Именно эта коробка – а может, депрессия отца, тональный крем, маскирующий угри, блеск для губ с ароматом яблока и все лампы в доме, освещавшие ее лицо, – усилила колдовское очарование Беатриче.
Я забываю про себя: начиная с конца сентября того года весь четвертый и пятый класс старшей школы я, судя по всему, сделала миллиона два фотографий Беатриче. И если поначалу у меня руки сводило от тяжести фотоаппарата и я все делала бестолково (уж молчу про Беатриче, которая позировала, например, со шваброй или же нарядившись в тапочки), то потом стало получаться все лучше и лучше.

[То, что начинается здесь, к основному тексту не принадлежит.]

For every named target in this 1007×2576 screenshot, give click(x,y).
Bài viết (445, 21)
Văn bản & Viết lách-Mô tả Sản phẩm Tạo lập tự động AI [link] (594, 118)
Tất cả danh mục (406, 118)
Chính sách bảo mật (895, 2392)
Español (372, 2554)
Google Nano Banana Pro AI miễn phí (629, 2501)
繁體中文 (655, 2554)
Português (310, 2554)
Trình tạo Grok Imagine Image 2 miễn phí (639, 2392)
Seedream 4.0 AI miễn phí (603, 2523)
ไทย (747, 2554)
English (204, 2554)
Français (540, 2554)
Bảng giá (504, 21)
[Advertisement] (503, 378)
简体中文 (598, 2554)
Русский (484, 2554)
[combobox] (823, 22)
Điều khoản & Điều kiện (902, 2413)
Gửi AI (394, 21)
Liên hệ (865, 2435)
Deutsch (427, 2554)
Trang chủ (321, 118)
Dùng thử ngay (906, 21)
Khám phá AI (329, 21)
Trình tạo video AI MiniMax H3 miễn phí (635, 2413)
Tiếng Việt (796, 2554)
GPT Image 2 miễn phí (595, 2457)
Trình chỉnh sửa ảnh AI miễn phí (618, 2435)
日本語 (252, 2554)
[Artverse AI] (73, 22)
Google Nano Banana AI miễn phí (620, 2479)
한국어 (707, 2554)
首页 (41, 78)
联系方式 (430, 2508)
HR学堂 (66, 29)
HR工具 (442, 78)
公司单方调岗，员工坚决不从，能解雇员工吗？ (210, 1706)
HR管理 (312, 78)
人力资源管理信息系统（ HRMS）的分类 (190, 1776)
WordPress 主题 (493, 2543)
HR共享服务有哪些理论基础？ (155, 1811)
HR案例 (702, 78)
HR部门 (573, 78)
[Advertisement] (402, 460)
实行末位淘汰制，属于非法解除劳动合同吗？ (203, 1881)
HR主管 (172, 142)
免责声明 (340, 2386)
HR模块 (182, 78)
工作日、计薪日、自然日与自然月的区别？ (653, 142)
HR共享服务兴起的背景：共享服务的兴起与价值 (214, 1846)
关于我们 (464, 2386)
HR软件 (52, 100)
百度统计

И прежде всего – контролировать каждую деталь, заслуживающую права попасть в кадр. Уже к зиме мы перестали снимать наобум, строчить как из пулемета, подстегиваемые нетерпением: скорей все пересмотреть, отсеять и запустить в киберпространство. Мы больше не спешили. Завели практику, которая и сейчас еще заставляет меня улыбаться: «предварительное заседание». Сидели на моей кровати и тщательно обсуждали грань между светом и тенью, между обнажаемым и скрываемым. Засос от Габриеле: тень. Следы слез из-за семерки по латыни вместо ожидаемой девятки – если честно, чрезмерных: тень. Выпуклость груди, подчеркнутая новым бюстгальтером: свет. Помада цвета «гипнотический красный»: ярчайший свет. Каждая деталь становилась верхушкой айсберга; она не рассказывала, а намекала на некую тайну. И на этом фронте я действовала решительно: «Беа, наклони голову и смотри на платан… На, возьми этот листок, это как будто письмо. Ага, а теперь намекни, что тебя только что бросили». Потом смотрела в объектив: «С таким освещением очень здорово». – «Не слишком ли это грустно?» – беспокоилась Беа. «Нет, – коварно заверяла я. – Ты вызываешь сочувствие. Будут думать, что что-то случилось, сопереживать».
В зависимости от времени суток и положения солнца я передвигала мебель, перевешивала постеры. Вот что мне нравилось больше всего: не фотографировать, а придумывать. Беа проводила ревизию одежды в шкафу, старалась всегда создавать новые комбинации из уже имеющегося, поскольку отец все-таки давал ей не миллионы, а четыреста-пятьсот евро. Я изучала стены, изобретала ракурсы, обстановку – то вызывающую, то меланхолическую; это было похоже на первые строки романа, который я не решалась написать.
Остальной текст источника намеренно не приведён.